The coronavirus disease 2019 (COVID-19) pandemic has revealed major shortcomings in our ability to mitigate transmission of infectious viral disease and provide treatment to patients, resulting in a public health crisis. Within months of the first reported case in China, the virus has spread worldwide at an unprecedented rate. COVID-19 illustrates that the biomaterials community was engaged in significant research efforts against bacteria and fungi with relatively little effort devoted to viruses. Accordingly, biomaterials scientists and engineers will have to participate in multidisciplinary antiviral research over the coming years. Although tissue engineering and regenerative medicine have historically dominated the field of biomaterials, current research holds promise for providing transformative solutions to viral outbreaks. To facilitate collaboration, it is imperative to establish a mutual language and adequate understanding between clinicians, industry partners, and research scientists. In this article, clinical perspectives are shared to clearly define emerging healthcare needs that can be met by biomaterials solutions. Strategies and opportunities for novel biomaterials intervention spanning diagnostics, treatment strategies, vaccines, and virus-deactivating surface coatings are discussed. Ultimately this review serves as a call for the biomaterials community to become a leading contributor to the prevention and management of the current and future viral outbreaks.
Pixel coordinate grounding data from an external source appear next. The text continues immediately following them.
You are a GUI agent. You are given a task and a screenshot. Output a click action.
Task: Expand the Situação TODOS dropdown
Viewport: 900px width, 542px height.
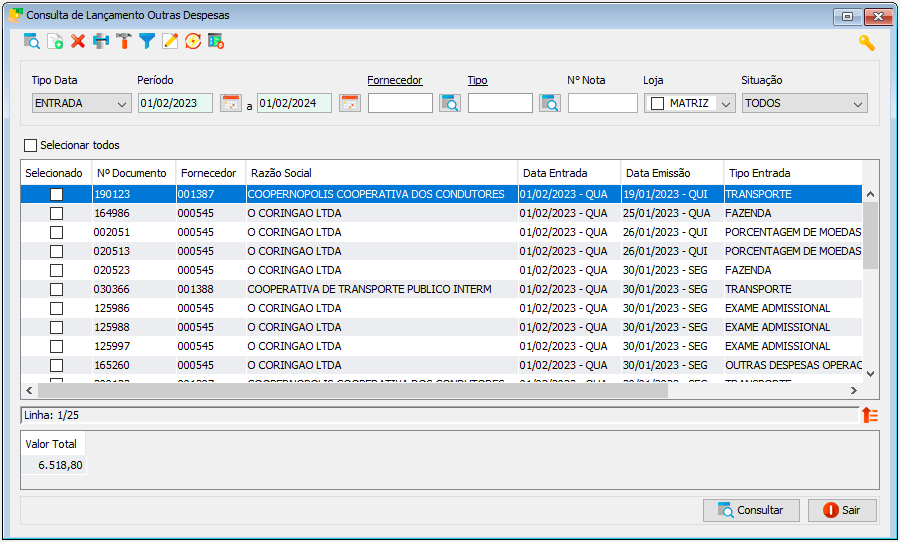(x=804, y=103)
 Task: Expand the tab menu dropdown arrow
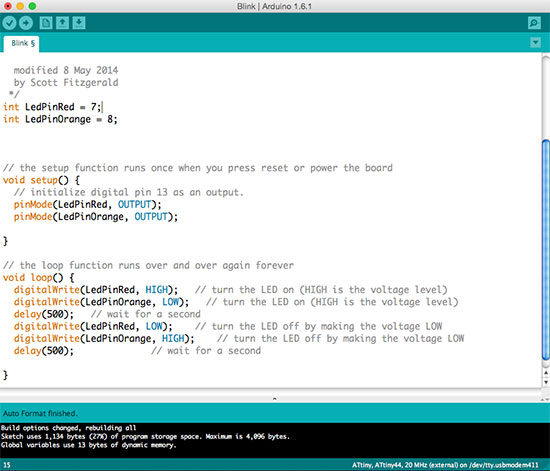tap(535, 43)
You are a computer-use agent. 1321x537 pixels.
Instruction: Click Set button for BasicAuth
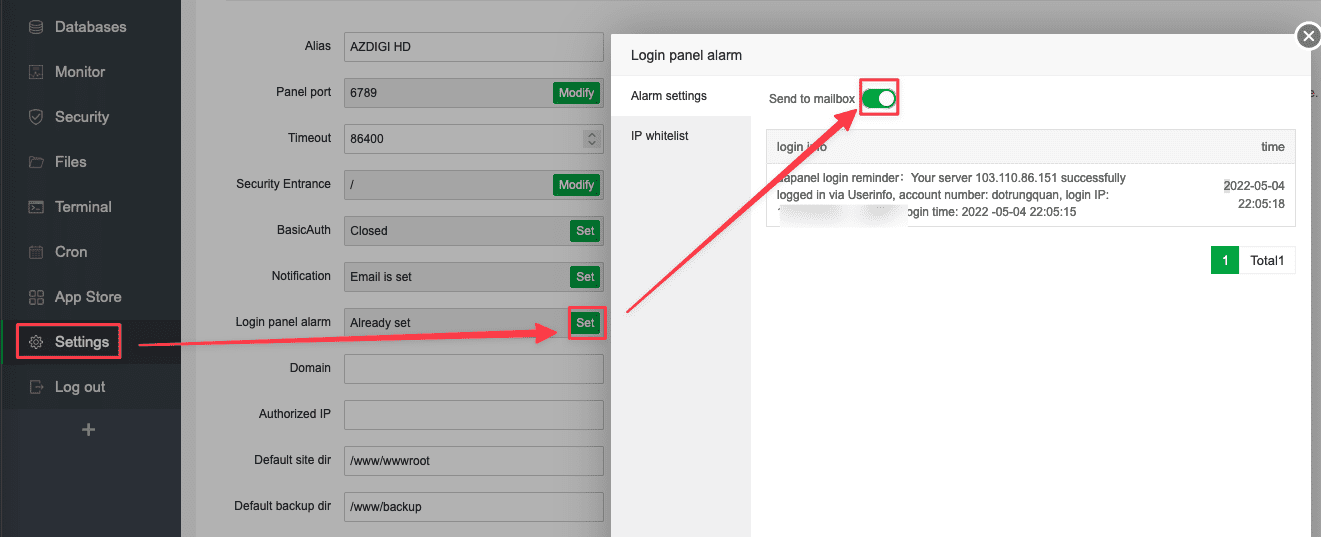[585, 230]
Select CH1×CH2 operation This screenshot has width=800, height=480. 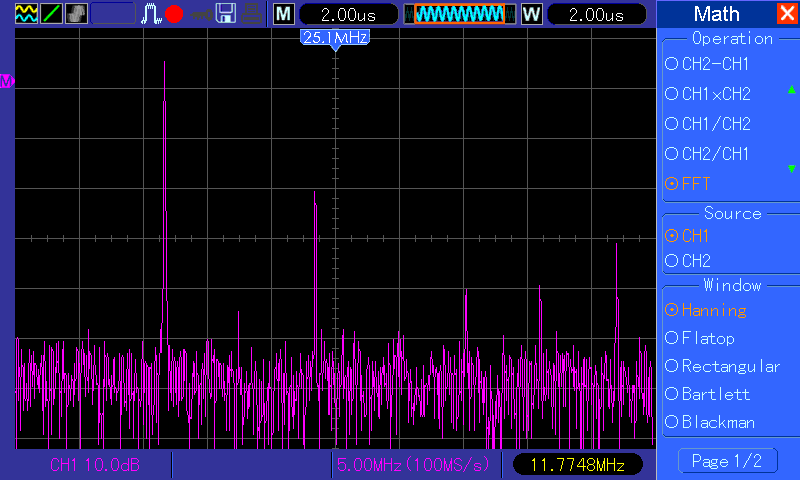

Keywords: COVID-19; antivirals; biomaterials; diagnostics; filtration.

FIGURE 1

Structure of SARS‐CoV‐2 virus particle. Nucleocapsid (N), envelope (E), and spike (S) proteins along with matrix form a shell surrounding single‐stranded (ss) RNA. Reproduced with permission from Astuti et al.

FIGURE 2

Diagnostic strategies for SARS‐CoV‐2 nucleic acid detection. (a) CRISPR/Cas‐based detection; in the presence of target RNA sequences (blue), Cas proteins become activated and cleave fluorophore‐RNA‐quencher reporter molecules, resulting in an increase in fluorescence. (b) RNA toehold sensors; in the presence of target RNA, toehold sensors unfold, allowing ribosomes to bind and synthesize enzymes encoded by a messenger RNA (mRNA) sequence located downstream from the loop region. Newly synthesized enzymes then convert substrate into colored product. (c) MNAzymes; multi‐part nucleic acid (MNA)‐based enzymes assemble in the presence of target RNA and subsequently cleave reporter molecules to generate signal

FIGURE 3

Biomaterials‐based therapeutic strategies for treatment of COVID‐19. Nanodecoys designed to trap and sequester virus can be directly injected into the blood (top left), while nanoparticles loaded with drugs can be formulated as inhalants to provide local delivery to lung tissue (top right). Extracorporeal blood treatments can replenish O₂ (bottom right), modulate immune signaling via proinflammatory cytokine removal or anti‐inflammatory cytokine supplementation, or directly remove viral particles from the bloodstream (bottom left)

FIGURE 4

Mechanisms of materials to prevent virus spread and inactivation. (a) Use of porous gold nanoparticles (PoGNP) to prevent influenza virus attachment to cell surface; M2‐ matrix ion channel 2. Reproduced with permission from Kim et al (b) Proposed mechanism of Influenza A virus inactivation by polymer N,N‐dodecyl methyl‐polyethylenimine (DM‐PEI) paint coated on surfaces. Reproduced with permission from Hsu et al.